Tonally, The Raptures comes across as very twee, almost didactic. It's a novel that feels like it was written to have a moral, some message that was supposed to be moving and inspiring but that in actuality felt very flat and saccharine. The story doesn't outright try to explicitly articulate a moral, but the feeling that it's supposed to have one is there nevertheless, implied by both the way that the narrative is set up and the way that it concludes.
Then we have the structure of the book, which was a bit all over the place for me. For one, it was hard to tell what kind of perspective The Raptures wanted us to focus on. We get first-person-POV chapters from Hannah's perspective, but we also get third-person-POV chapters from Hannah's perspective--and from other characters--as well as the occasional omniscient third-person narration about the goings-on in the town. It was very confusing to follow sometimes, and it made it hard to really inhabit these characters' minds since it was unclear where, exactly, the narration was coming from. I also just really missed some of the beautiful writing that was front and center in Carson's previous novel, The Fire Starters. The best I can say about her writing in this novel is that it was serviceable.
Narratively, The Raptures is supposed to be about the community of Ballylack, the kinds of people who live there, and the various dynamics that they have with each other in the wake of an emerging epidemic within their community. The problem with this is that neither Ballylack nor its inhabitants are written to be particularly interesting. The execution of the story never surprises in any way: there's an epidemic that targets children, parents are afraid for their children, parents grieve their children. Beyond that, I didn't feel like I really got a good grasp of what set this community apart in terms of its social environment, its geography, the lifestyles of its inhabitants, etc. It was all rather flat.
My fundamental problem with The Raptures, though, is that I have no idea what it was trying to do as a novel. The story is straightforward, simplistically so, and it goes pretty much the way you expect it to: there's an epidemic killing children, and so the children proceed to die one by one. With the exception of a few revelations, that's literally the whole plot of the book. And it was so boring. The story has no momentum, nothing to make you want to keep reading, because nothing surprising or interesting ever happens. Child #1 dies, then child #2 dies, then child #3 dies, and then--you guessed it--child #4 dies. And of course this is devastating for the characters, but the way the story is set up makes it so that you become increasingly inured to its characters' pain: by the fifth or sixth time you're reading the same set of reactions to the same exact event, you just feel bored more than anything else. On top of all of this, the novel tries to incorporate a magical realism element throughout its narrative--the operative word, here, being tries, because it doesn't succeed. Again, I have no idea what the magical realism was supposed to accomplish. Magical realism is supposed to excite you! to shake things up! to unsettle the foundations of what's considered "normal" or "real" in everyday life. The magical realism here, by contrast, is lackluster, perfunctory. It feels like it's there to make the story Quirky rather than to actually enliven the story for any meaningful reason. It's there just to be there--and frankly so are a lot of the elements of this book's narrative.
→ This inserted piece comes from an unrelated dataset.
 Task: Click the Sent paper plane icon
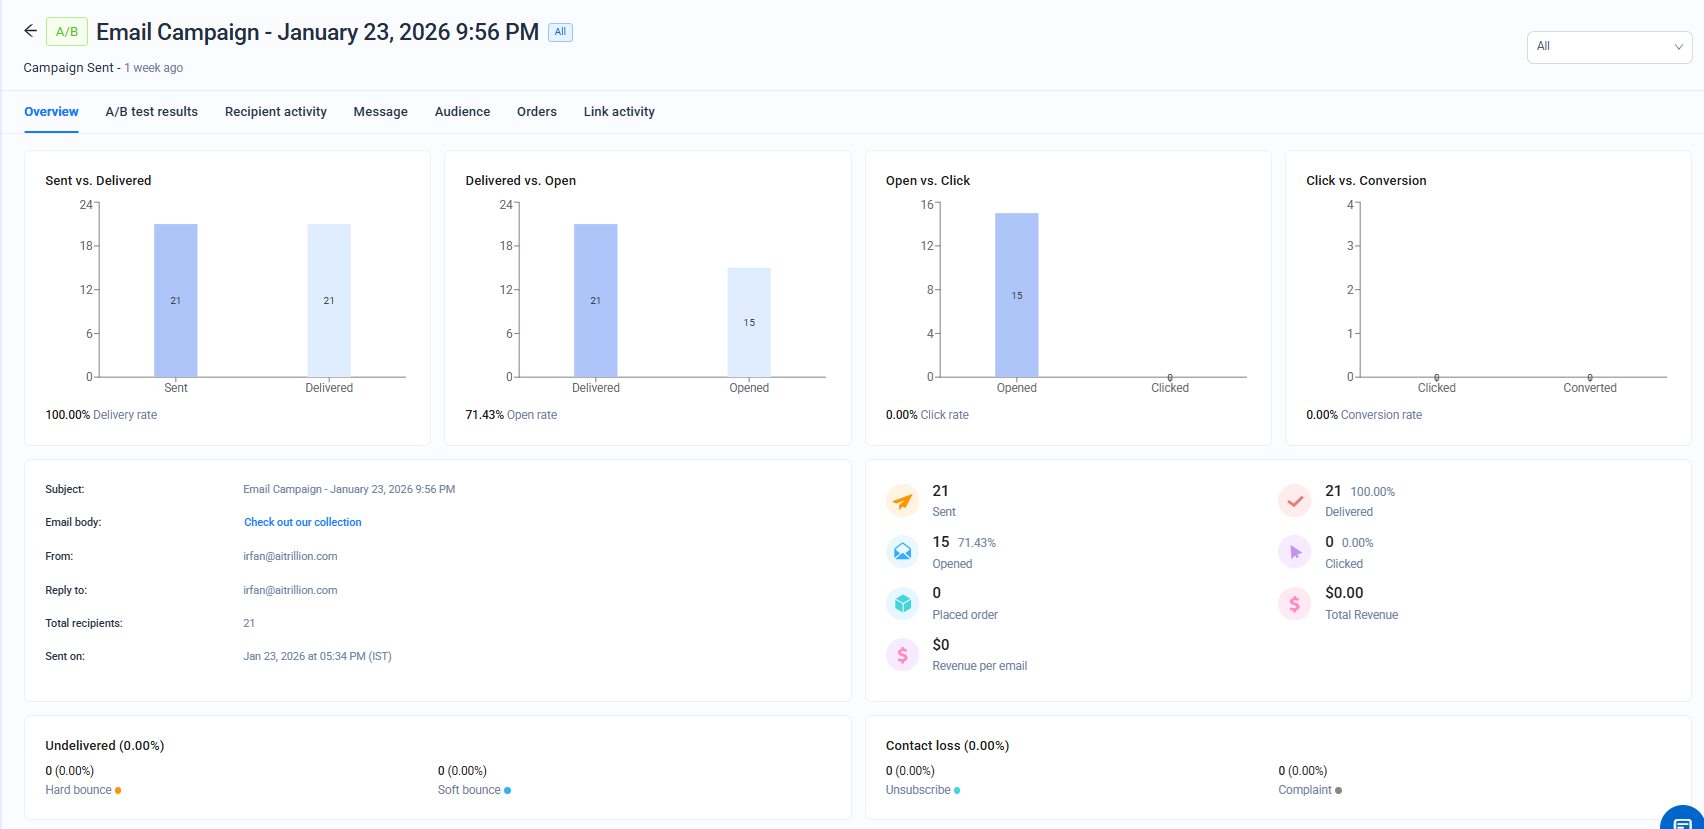coord(902,500)
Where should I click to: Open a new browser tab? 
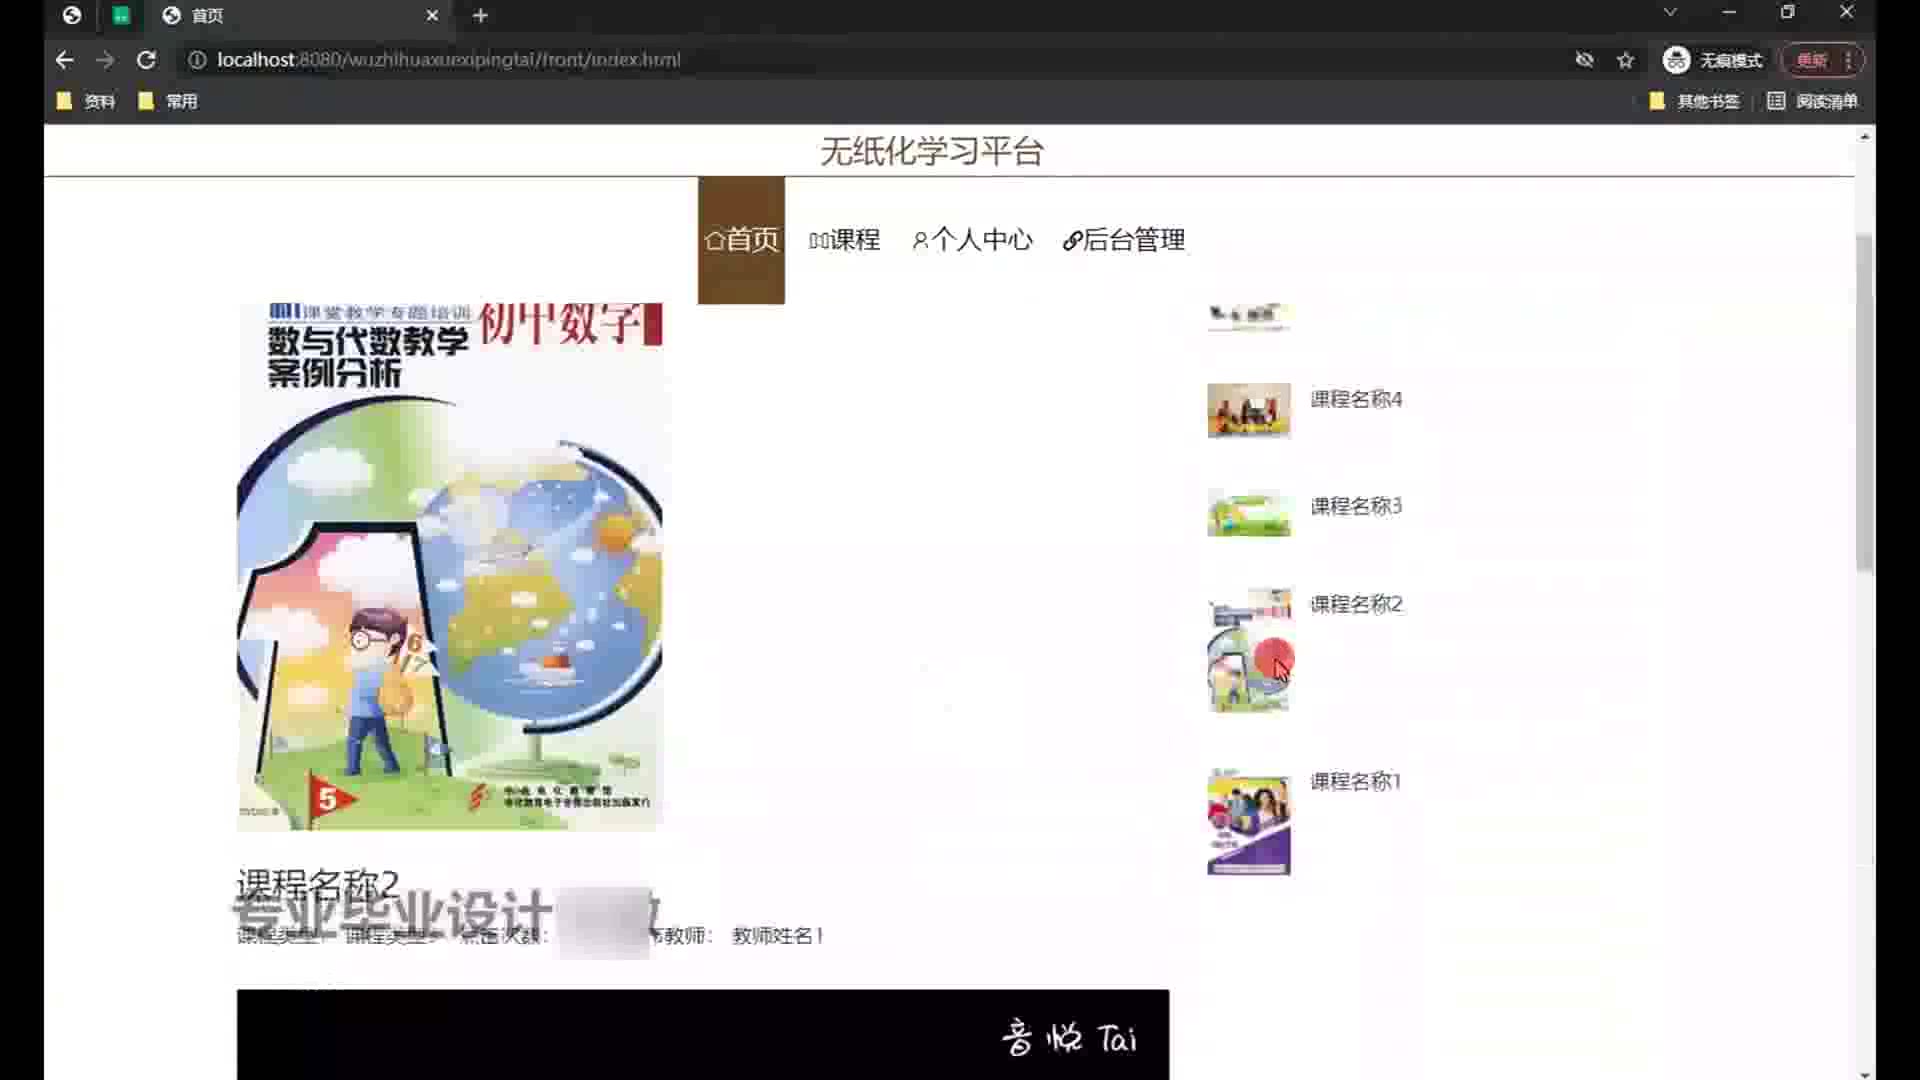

Needless to say, I found The Raptures to be a largely disappointing read. I really enjoyed Carson's The Fire Starters and was so confident that I'd love this novel as well. Clearly, though, The Raptures was not the book for me. It's one of those books that I just know I'm never going to think about again because it was just so utterly unimpressionable to me as a novel.
Thank you to Penguin Random House UK for providing me with an e-ARC of this novel via NetGalley!